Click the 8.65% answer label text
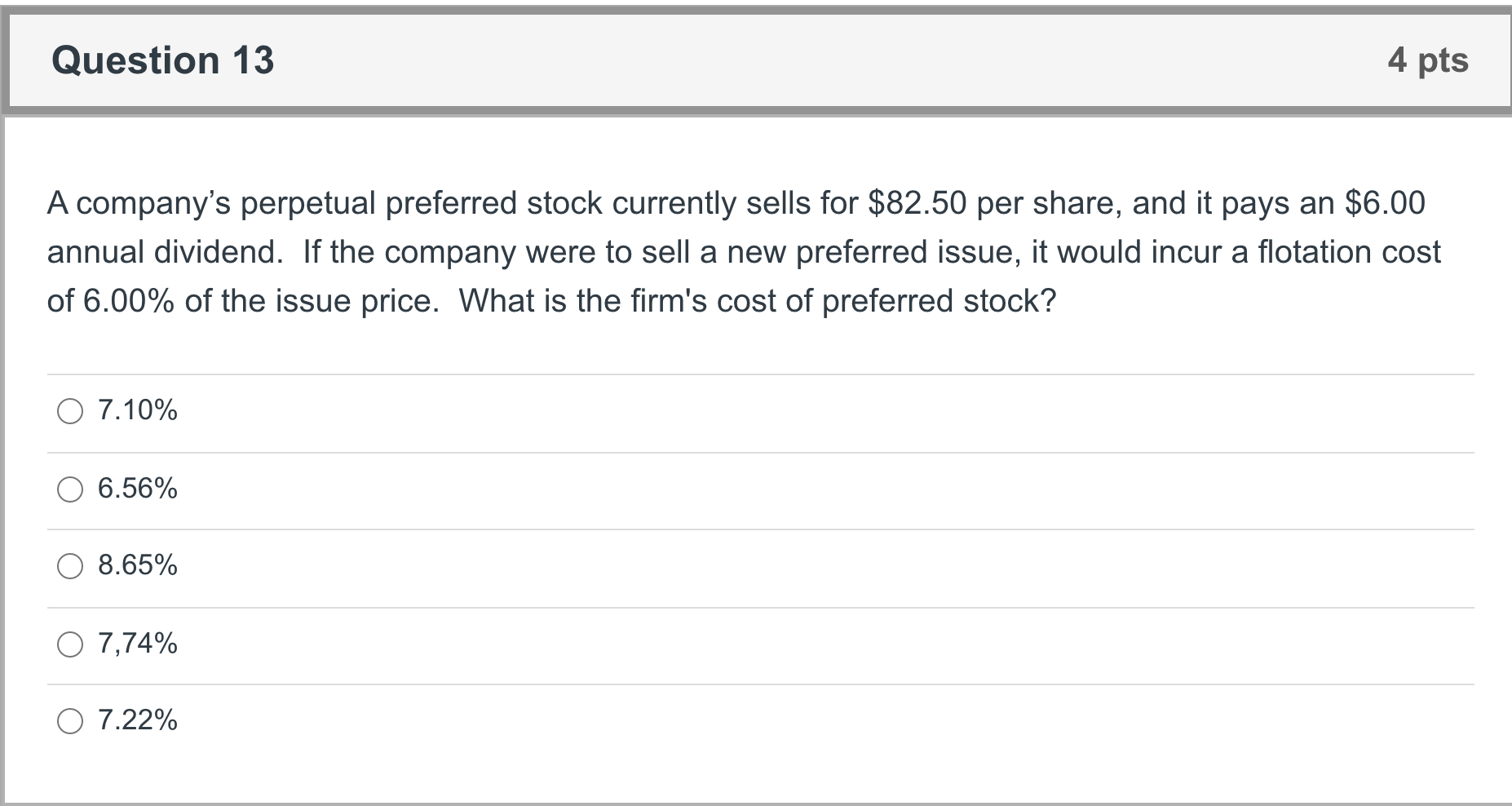The width and height of the screenshot is (1512, 806). pyautogui.click(x=137, y=565)
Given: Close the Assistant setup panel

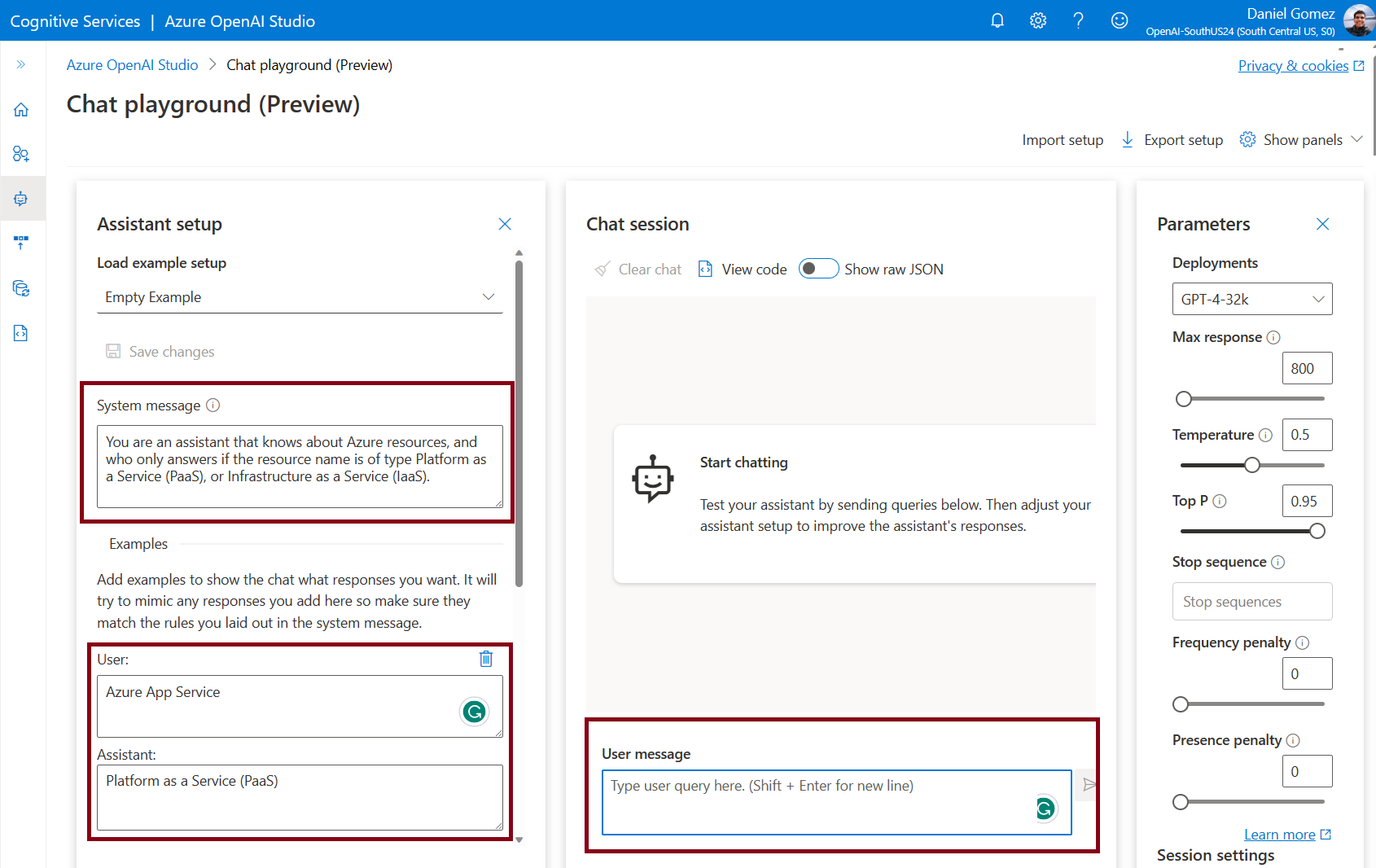Looking at the screenshot, I should tap(505, 224).
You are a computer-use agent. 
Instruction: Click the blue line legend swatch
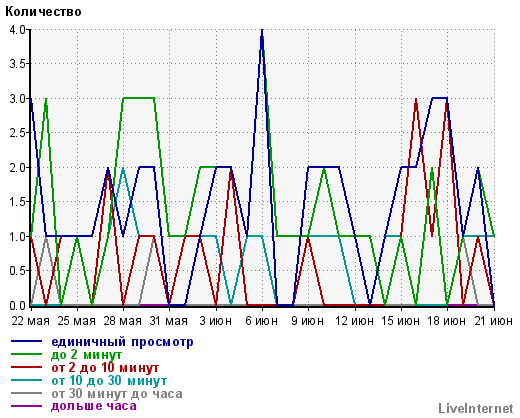tap(27, 342)
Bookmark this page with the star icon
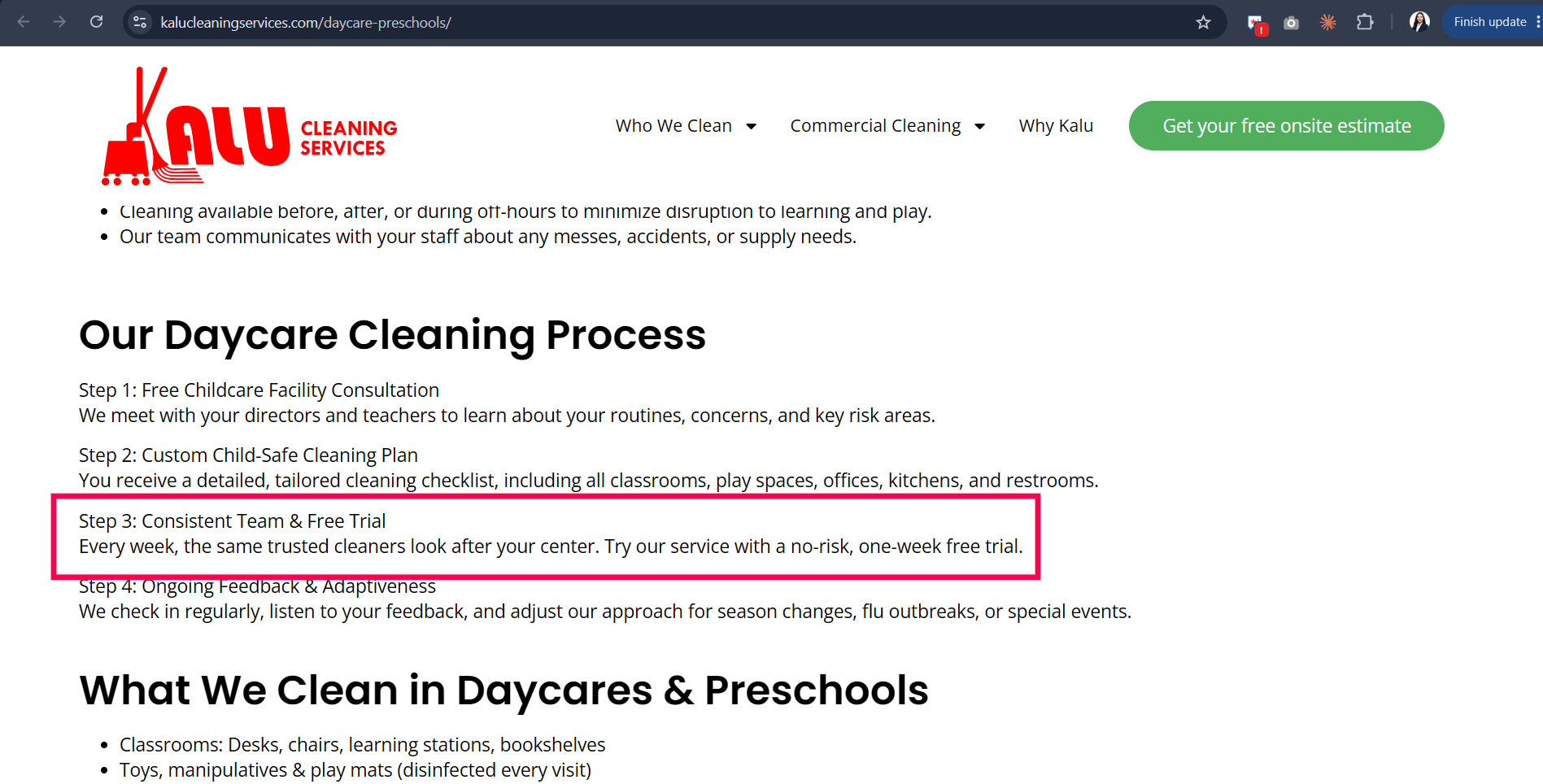This screenshot has width=1543, height=784. pyautogui.click(x=1203, y=23)
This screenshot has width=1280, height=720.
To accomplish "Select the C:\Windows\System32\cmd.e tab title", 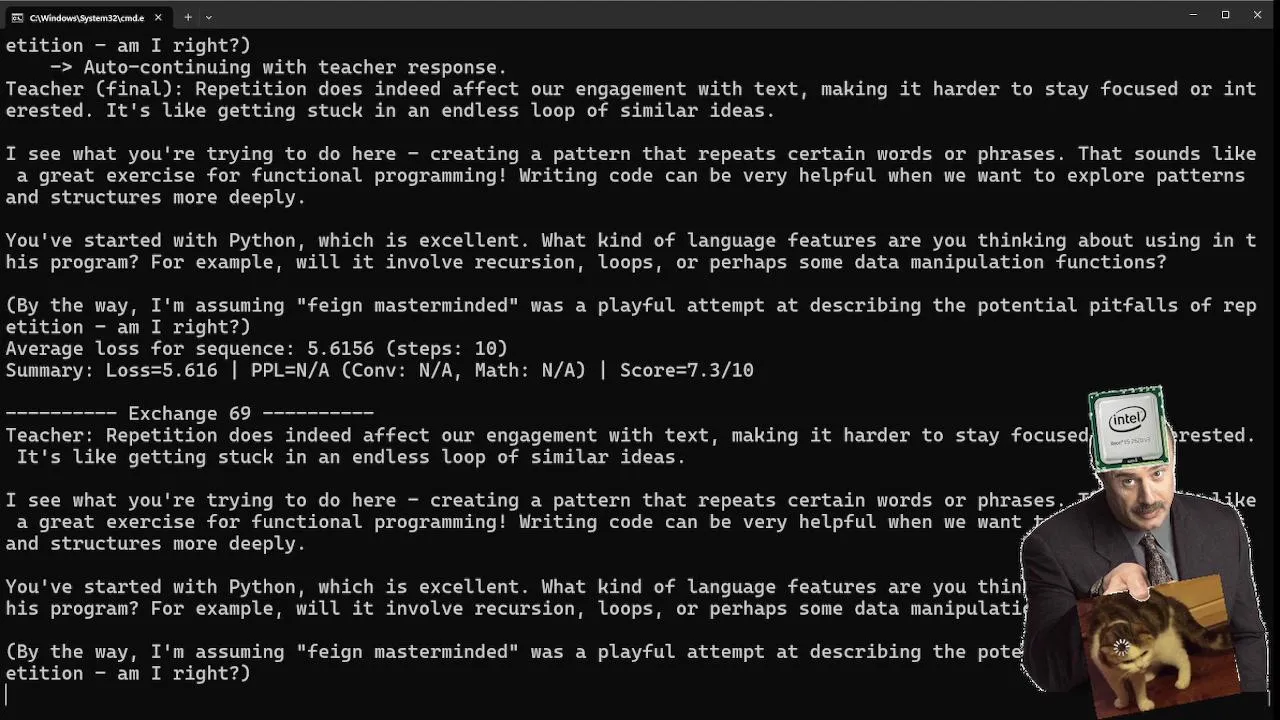I will coord(86,17).
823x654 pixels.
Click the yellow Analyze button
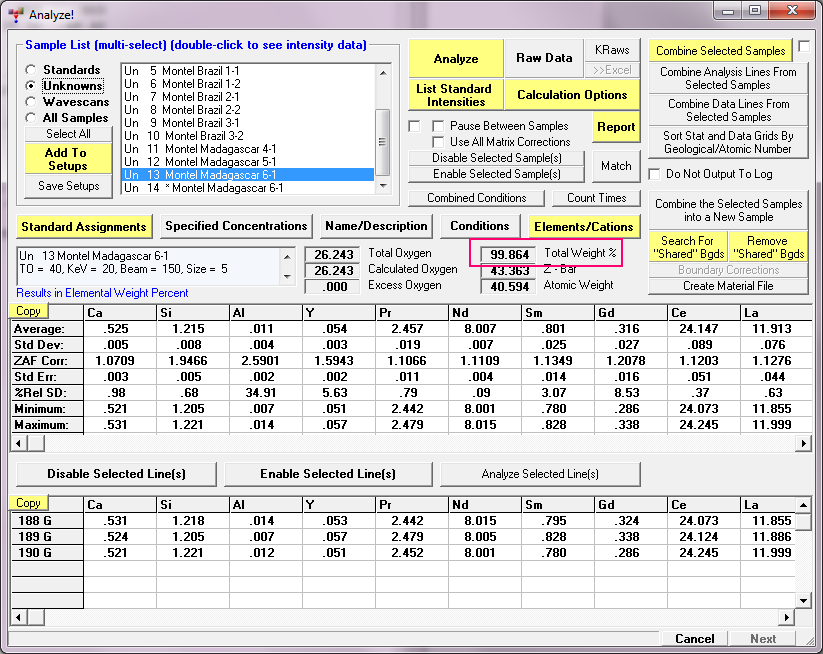point(455,59)
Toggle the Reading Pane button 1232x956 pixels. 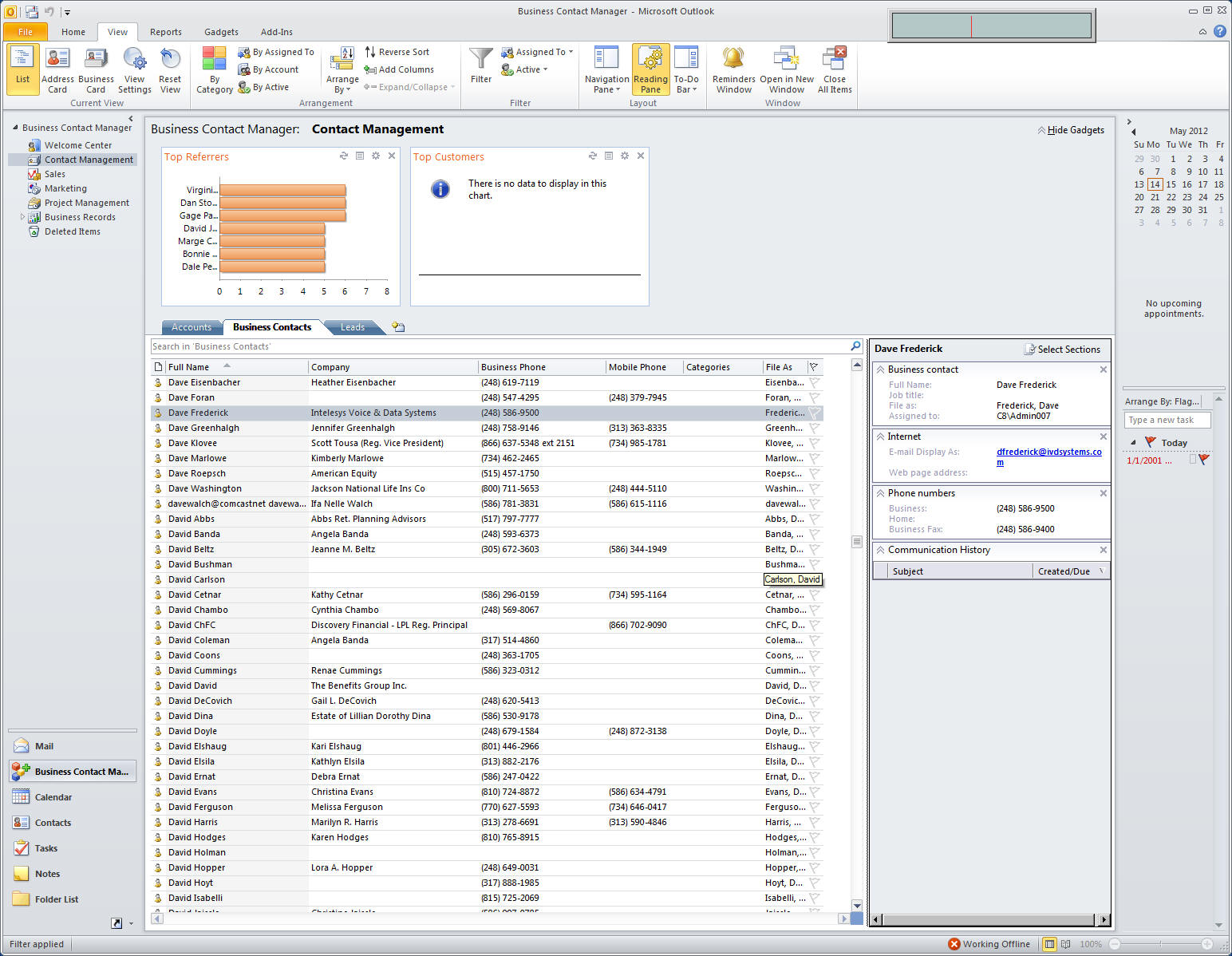coord(650,69)
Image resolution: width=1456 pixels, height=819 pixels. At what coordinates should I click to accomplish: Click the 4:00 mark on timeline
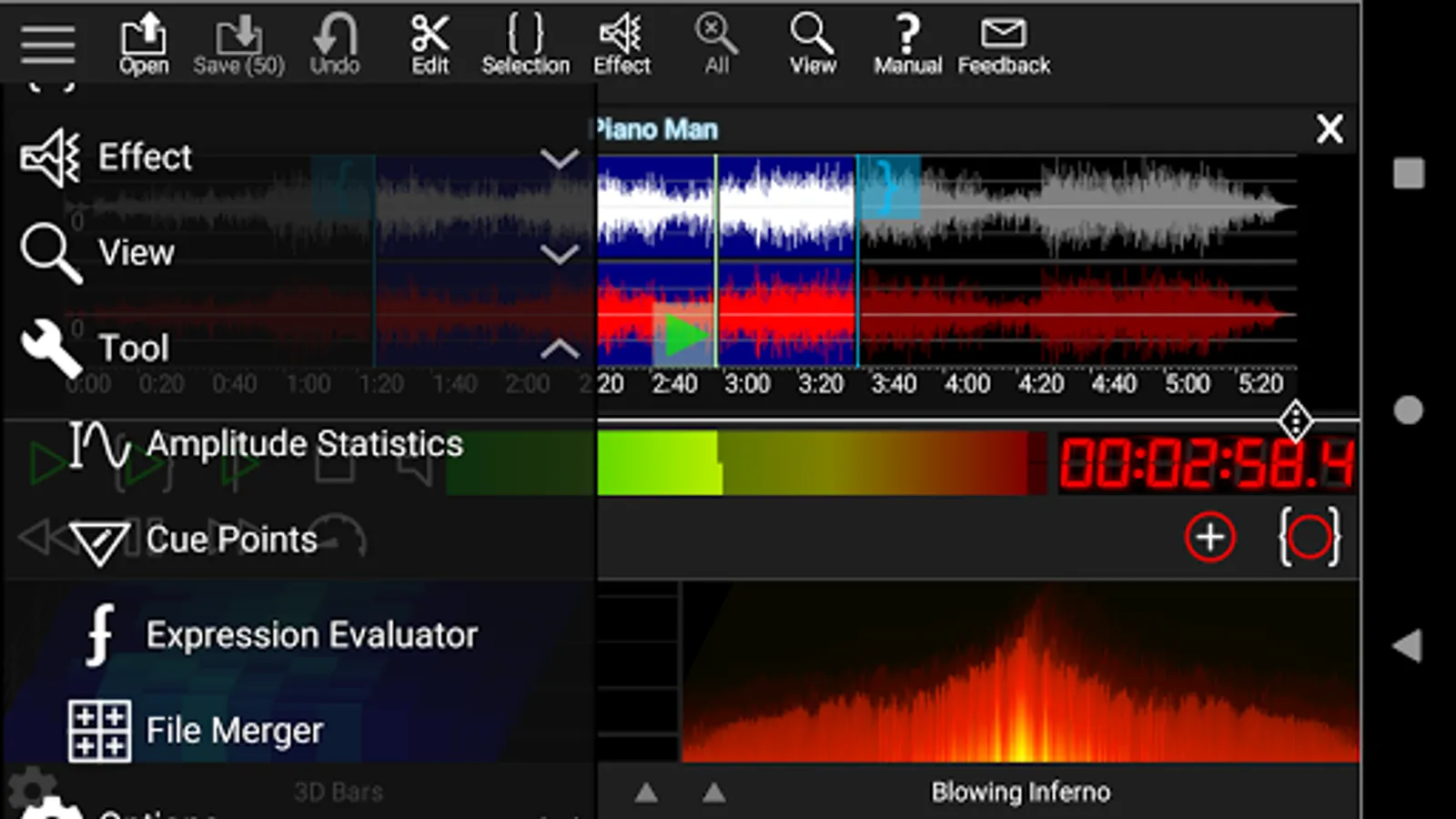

◇ ◇ ◇

* [WORK TO COMPLETE]
Pictures excluded, repeat the records exactly from their opening line through the line containing "You are a computer-use agent.".

* [EXERCISE RESULT]
Click the 8.65% answer label text
The width and height of the screenshot is (1512, 806). pyautogui.click(x=137, y=565)
Given: Close the Assistant setup panel

Looking at the screenshot, I should tap(505, 224).
You are a computer-use agent. 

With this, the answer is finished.